A similar kind of rote profit-seeking appears to have undergirded another recent scandal that initially looked like the product of a sinister plot. Over the summer, Democrats speculated that USPS Postmaster General Louis DeJoy—a Trump donor appointed to head the agency in May—was attempting to sabotage the postal service in order to undermine mail voting and throw the election to Trump. Upon assuming control of USPS, DeJoy had instituted a number of cost-cutting measures that snarled the postal system and hobbled mail delivery, including paring back postal workers’ overtime and reducing post office hours. In August, mail delays had reached such a volume that social media began to swirl with photographs of what appeared to be graveyards of USPS collection boxes and rumors that DeJoy was removing mailboxes to hinder people from mailing in their ballots. “This is happening right before our eyes. They are sabotaging USPS to sabotage vote by mail,” activist Thomas Kennedy wrote in a viral tweet.

Like the specter of ICE undertaking mass hysterectomies, the idea of a government official engaging in a ploy to prevent people from voting seemed within the realm of possibility; the United States, after all, is no stranger to disenfranchising segments of the population through tactics like polling station closures and voter ID laws, not to mention more overt Jim Crow–era measures like literacy tests. And the president, quite explicitly, does want to discredit the election and suppress the vote. But as reports later revealed, the USPS boxes in the viral photos hadn’t been seized for the purpose of rigging an election; rather, they had been out of commission for years and were undergoing refurbishing.

As it happens, DeJoy’s restructuring of the postal service likely had more to do with money than with voter suppression. According to a New York Times report in early September, XPO Logistics—DeJoy’s former employer, and a company in which he continues to own a stake of least $30 million—earned approximately $286 million from the USPS over the last seven years for providing a variety of support services. Since DeJoy’s appointment, the Times said, the company had further “ramped up” its business with the USPS. Though DeJoy and XPO have both claimed that DeJoy has recused himself from any dealings with XPO, he nevertheless continues to profit from his ties to the company. In fact, as writer Paul Prescod has put it, DeJoy’s overhaul of the postal system looks very much like “another iteration of a familiar right-wing strategy: degrade the quality of a service, turn the public against it, and then privatize.” That, in the end, isn’t quite the conspiracy that Democrats feared but is an affront to an important public institution that’s been a bulwark of the middle class for decades.

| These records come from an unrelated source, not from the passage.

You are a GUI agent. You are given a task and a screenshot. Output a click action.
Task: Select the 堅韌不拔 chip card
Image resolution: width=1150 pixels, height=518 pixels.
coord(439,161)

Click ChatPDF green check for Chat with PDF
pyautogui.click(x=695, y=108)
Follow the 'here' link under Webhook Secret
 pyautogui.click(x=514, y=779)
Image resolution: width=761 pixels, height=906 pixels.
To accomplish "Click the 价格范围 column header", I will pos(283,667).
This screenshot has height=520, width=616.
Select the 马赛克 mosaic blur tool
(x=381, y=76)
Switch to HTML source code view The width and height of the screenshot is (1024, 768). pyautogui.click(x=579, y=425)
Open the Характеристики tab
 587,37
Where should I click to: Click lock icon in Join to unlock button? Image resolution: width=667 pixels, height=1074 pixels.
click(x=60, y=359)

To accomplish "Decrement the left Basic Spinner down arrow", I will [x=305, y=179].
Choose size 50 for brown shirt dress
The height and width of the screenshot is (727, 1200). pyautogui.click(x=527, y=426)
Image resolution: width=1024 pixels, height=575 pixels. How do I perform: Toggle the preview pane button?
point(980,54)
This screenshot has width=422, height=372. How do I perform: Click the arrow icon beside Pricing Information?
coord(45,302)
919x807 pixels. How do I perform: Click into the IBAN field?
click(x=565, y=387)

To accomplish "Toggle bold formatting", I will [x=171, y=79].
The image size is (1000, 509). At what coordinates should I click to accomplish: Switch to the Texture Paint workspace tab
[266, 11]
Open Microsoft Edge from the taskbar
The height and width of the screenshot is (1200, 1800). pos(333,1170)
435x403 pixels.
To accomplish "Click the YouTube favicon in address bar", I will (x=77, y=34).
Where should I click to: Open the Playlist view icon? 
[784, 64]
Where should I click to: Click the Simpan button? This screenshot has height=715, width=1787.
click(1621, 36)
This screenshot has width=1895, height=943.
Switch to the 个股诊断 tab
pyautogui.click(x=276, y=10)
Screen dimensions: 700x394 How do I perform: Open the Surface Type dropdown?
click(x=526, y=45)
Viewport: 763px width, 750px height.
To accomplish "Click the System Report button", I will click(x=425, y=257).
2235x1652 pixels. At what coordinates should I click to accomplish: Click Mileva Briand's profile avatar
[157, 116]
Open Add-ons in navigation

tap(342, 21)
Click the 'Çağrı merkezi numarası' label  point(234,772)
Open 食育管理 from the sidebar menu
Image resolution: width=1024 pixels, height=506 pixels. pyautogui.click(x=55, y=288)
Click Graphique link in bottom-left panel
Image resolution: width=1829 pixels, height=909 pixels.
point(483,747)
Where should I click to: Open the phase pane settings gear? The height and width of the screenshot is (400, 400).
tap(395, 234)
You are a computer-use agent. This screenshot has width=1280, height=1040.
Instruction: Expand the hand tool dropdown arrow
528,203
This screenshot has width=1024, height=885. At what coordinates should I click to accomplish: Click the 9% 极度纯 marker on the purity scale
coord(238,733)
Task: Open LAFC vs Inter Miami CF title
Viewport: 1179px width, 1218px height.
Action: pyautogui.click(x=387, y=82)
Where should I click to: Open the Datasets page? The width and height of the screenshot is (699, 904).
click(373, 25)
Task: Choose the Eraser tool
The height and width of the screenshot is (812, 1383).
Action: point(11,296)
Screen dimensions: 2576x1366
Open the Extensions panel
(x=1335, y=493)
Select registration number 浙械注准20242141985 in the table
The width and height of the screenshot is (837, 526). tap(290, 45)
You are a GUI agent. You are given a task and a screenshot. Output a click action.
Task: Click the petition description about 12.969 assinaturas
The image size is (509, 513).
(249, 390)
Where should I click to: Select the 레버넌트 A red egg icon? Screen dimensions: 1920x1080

The proliferation of exaggeration and even outright myths at a time of acute precarity is hardly a surprise, and there are depressingly few signs that any of the conditions that enabled the rapid spiral of conspiracism this year will dissipate anytime soon, particularly on the eve of an extremely contentious election with no end to the pandemic in sight. But one unfortunate aspect of the tendency toward conspiracism in these cases and others is that overly lurid claims can often generate a kind of inadvertent numbness toward more mundane forms of violation or corruption.

As Felipe De La Hoz recently wrote, ICE doesn’t have to participate in a mass campaign of forced sterilization to be a violent and dehumanizing institution; yet very few of its past abuses attracted the same attention as one largely spurious charge. Likewise, even if Louis DeJoy isn’t personally detonating mailboxes, his efforts to downsize (or eventually privatize) the USPS for financial reasons during an election year is a threat to democratic participation. The problem that runs deeper than a few falsehoods is that regardless of whether the truth finally comes out, the same economic structures that encourage the pursuit of profit at the expense of the public will continue to compound the social unrest that leads to yet more paranoia. And that, in some ways, is its own kind of conspiracy.